* What this task involves *
If a line in the listing carries the word "computer", return a copy of that line.

* Input material *
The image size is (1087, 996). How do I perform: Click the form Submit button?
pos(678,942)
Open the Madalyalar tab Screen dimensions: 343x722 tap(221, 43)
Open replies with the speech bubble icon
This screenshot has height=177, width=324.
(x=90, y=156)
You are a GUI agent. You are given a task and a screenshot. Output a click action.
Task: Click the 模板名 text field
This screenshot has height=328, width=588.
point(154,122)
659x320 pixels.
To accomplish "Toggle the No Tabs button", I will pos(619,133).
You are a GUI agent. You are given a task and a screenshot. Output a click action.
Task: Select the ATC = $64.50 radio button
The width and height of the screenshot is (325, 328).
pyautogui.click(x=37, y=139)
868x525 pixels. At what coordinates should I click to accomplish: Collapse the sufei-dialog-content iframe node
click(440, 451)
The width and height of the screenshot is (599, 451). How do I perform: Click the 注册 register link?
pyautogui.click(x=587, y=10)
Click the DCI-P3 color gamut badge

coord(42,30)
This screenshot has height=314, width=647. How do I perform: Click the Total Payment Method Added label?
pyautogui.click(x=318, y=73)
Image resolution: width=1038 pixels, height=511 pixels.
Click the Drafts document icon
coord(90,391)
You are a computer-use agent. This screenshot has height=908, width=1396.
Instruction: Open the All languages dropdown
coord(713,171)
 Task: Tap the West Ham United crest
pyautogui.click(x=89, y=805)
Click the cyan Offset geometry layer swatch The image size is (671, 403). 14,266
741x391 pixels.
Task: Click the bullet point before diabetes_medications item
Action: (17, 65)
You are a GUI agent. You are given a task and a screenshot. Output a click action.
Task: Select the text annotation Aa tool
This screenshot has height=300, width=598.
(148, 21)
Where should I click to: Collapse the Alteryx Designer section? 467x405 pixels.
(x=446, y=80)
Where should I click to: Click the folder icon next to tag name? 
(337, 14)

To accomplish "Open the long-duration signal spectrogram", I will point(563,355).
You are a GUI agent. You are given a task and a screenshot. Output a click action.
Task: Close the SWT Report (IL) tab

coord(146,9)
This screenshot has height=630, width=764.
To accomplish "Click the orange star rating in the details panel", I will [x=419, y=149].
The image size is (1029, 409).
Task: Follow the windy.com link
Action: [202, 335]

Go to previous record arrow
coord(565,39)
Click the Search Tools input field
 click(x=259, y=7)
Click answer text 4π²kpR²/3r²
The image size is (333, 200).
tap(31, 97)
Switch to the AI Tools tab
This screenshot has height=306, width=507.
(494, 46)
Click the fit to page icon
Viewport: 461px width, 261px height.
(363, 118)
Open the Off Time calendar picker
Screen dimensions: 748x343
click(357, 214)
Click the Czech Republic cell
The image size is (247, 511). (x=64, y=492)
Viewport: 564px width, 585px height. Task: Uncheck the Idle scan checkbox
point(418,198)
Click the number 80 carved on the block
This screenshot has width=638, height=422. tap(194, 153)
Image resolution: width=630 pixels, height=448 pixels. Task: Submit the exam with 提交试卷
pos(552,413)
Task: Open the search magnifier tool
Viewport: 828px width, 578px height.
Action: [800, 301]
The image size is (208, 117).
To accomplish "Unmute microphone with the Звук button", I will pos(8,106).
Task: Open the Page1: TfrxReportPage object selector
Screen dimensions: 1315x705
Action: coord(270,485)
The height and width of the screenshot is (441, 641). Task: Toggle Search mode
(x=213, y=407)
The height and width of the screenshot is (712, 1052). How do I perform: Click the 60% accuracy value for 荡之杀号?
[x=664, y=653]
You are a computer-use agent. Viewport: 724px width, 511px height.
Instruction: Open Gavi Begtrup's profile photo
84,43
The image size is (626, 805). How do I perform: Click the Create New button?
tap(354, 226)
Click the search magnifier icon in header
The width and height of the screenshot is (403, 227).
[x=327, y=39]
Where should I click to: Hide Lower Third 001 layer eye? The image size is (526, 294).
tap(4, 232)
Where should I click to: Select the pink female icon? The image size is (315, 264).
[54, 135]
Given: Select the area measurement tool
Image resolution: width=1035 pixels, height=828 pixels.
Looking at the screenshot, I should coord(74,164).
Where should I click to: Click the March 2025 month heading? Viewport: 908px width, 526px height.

* Task solution *
You are a computer-use agent. This screenshot has height=908, width=1396.
You are a computer-use agent. Viewport: 724px width, 511px height.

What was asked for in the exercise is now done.